TEXTE EXTRAIT:
++++++++++
Tout a commencé avec la découverte récente à Marseille de trois charniers. Les fouilles archéologiques et anthropologiques de ces enfouissements de corps observant des gestes funéraires inhabituels ont permis de faire le lien avec l’épidémie de 1720-1722. Archéologues et historiens ont formulé l’hypothèse, les biologistes l’ont confirmée. La conclusion est venue de l’immuno-détection (signature immunologique du bacille de la peste dans la partie spongieuse de l’os et la pulpe dentaire) et de la paléomicrobiologie moléculaire (ADN du fossile dans la pulpe dentaire).

Pour mieux se rendre compte de l’impact de l’épidémie sur Marseille, l’exposition rappelle la prospérité de la ville à l’époque, avec ses 90 000 habitants et son port qui rayonne sur le monde. D’où la crainte des épidémies ramenées par les embarcations. En 1719, l’ingénieur Antoine Mazin conçoit une consigne sanitaire qui évitera une vingtaine d’épidémies. Mais ses officiers ne résisteront pas aux pressions pour débarquer les marchandises du Grand-Saint-Antoine, le navire porteur du bacille de la peste.

 

La corruption encore. Le navire lève les voiles le 22 juillet 1719 de Syrie où il a chargé, pour la somme fabuleuse de 300 000 livres, des balles de coton et de riches étoffes. C’est dans ces dernières que niche le bacille de Yercin, responsable de la peste. Il accostera dans la cité phocéenne le 25 mai 1720.

Dès son départ du Levant, le capitaine du navire, Jean-Baptiste Chataud, savait ce qu’il transportait en plus des marchandises. Un de ses passagers est mort à bord du navire et les symptômes ne laissent guère de doute sur la nature de la maladie.

Durant la navigation, sept membres d’équipage, dont le chirurgien de bord, vont mourir dans les mêmes circonstances. Lorsque le capitaine accoste alors à Marseille, il y a urgence pour lui. Non en raison de la maladie, qui vient de tuer un huitième matelot, mais des riches étoffes qui doivent être vendues à la grande foire de Beaucaire qui se tient le 22 juillet.

L’exposition, organisée au musée d’histoire de Marseille jusqu’au 30 janvier, montre que le bureau de santé va changer ses décisions irrationnellement donnant à penser qu’elles sont faites sous la pression. Et notamment du premier échevin de la ville, Jean-Baptiste Estelle, qui est l’un des négociants copropriétaires des marchandises avec Jean-Baptiste Chataud et son beau-père. Il sera pourtant reconnu non coupable et remercié pour son dévouement pendant l’épidémie. Le capitaine Chataud sera lui enfermé trois ans au Château d’If.
++++++++++
DONNÉES FOURNIES:
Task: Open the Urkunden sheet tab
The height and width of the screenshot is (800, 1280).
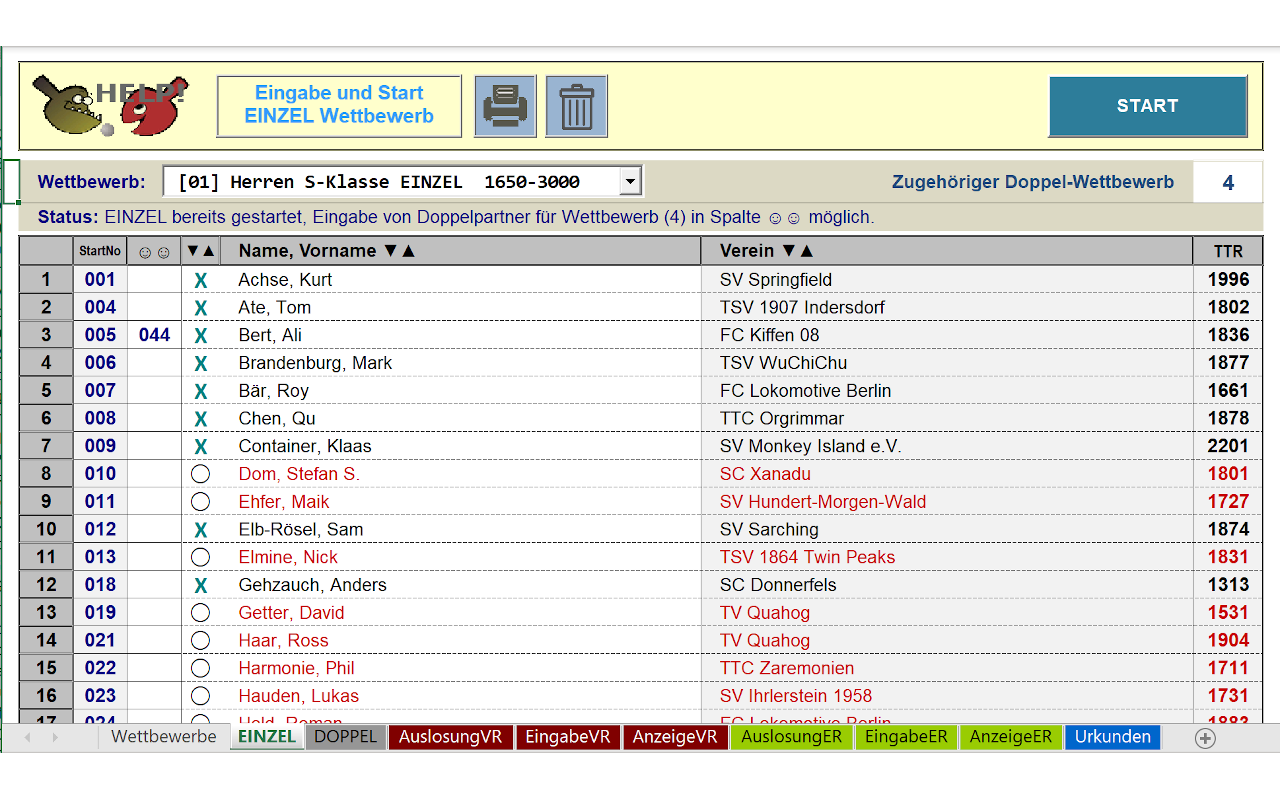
++++++++++
CONSIGNE DE TRAVAIL: Dans le texte sur la peste de Marseille, combien de temps le capitaine Jean-Baptiste Chataud est-il enfermé au Château d’If ? Répondez en une phrase, s’il vous plaît.

SOLUTION DU PROBLÈME: Il est enfermé trois ans au Château d’If.